I have a bash program that will write to an output file. This file may or may not exist, but the script must check permissions and fail early. I can't find an elegant way to make this happen. Here's what I have tried.
set +e
touch $file
set -e
if [ $? -ne 0 ]; then exit;fi
I keep set -e on for this script so it fails if there is ever an error on any line. Is there an easier way to do the above script?
Why complicate things?
file=exists_and_writeable
if [ ! -e "$file" ] ; then
touch "$file"
fi
if [ ! -w "$file" ] ; then
echo cannot write to $file
exit 1
fi
Or, more concisely,
( [ -e "$file" ] || touch "$file" ) && [ ! -w "$file" ] && echo cannot write to $file && exit 1
Rather than check $? on a different line, check the return value immediately like this:
touch file || exit
As long as your umask doesn't restrict the write bit from being set, you can just rely on the return value of touch
You can use -w to check if a file is writable (search for it in the bash man page).
if [[ ! -w $file ]]; then exit; fi
Why must the script fail early? By separating the writable test and the file open() you introduce a race condition. Instead, why not try to open (truncate/append) the file for writing, and deal with the error if it occurs? Something like:
$ echo foo > output.txt
$ if [ $? -ne 0 ]; then die("Couldn't echo foo")
As others mention, the "noclobber" option might be useful if you want to avoid overwriting existing files.
Open the file for writing. In the shell, this is done with an output redirection. You can redirect the shell's standard output by putting the redirection on the exec built-in with no argument.
set -e
exec >shell.out # exit if shell.out can't be opened
echo "This will appear in shell.out"
Make sure you haven't set the noclobber option (which is useful interactively but often unusable in scripts). Use > if you want to truncate the file if it exists, and >> if you want to append instead.
If you only want to test permissions, you can run : >foo.out to create the file (or truncate it if it exists).

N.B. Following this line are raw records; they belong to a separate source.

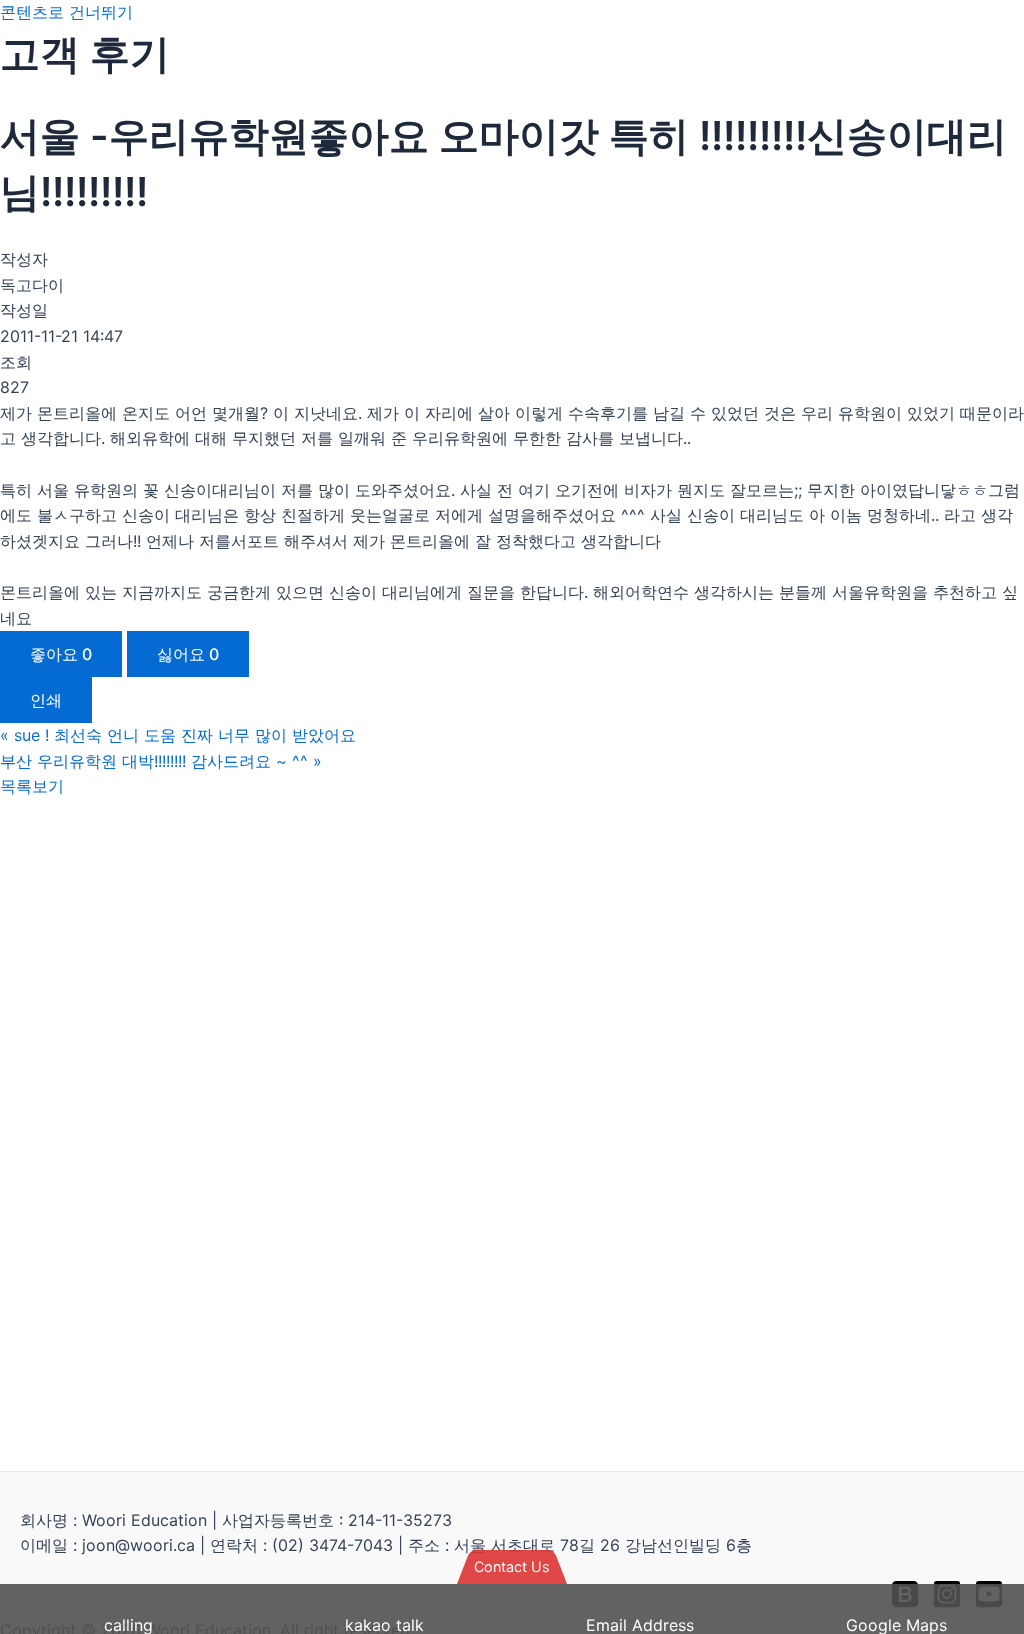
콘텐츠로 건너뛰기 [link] (66, 12)
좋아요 (61, 654)
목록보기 (32, 786)
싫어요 (188, 654)
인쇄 (46, 700)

If you only want some commands to write to the file, open it on some other descriptor, then redirect as needed.
set -e
exec 3>foo.out
echo "This will appear on the standard output"
echo >&3 "This will appear in foo.out"
echo "This will appear both on standard output and in foo.out" | tee /dev/fd/3
(/dev/fd is not supported everywhere; it's available at least on Linux, *BSD, Solaris and Cygwin.)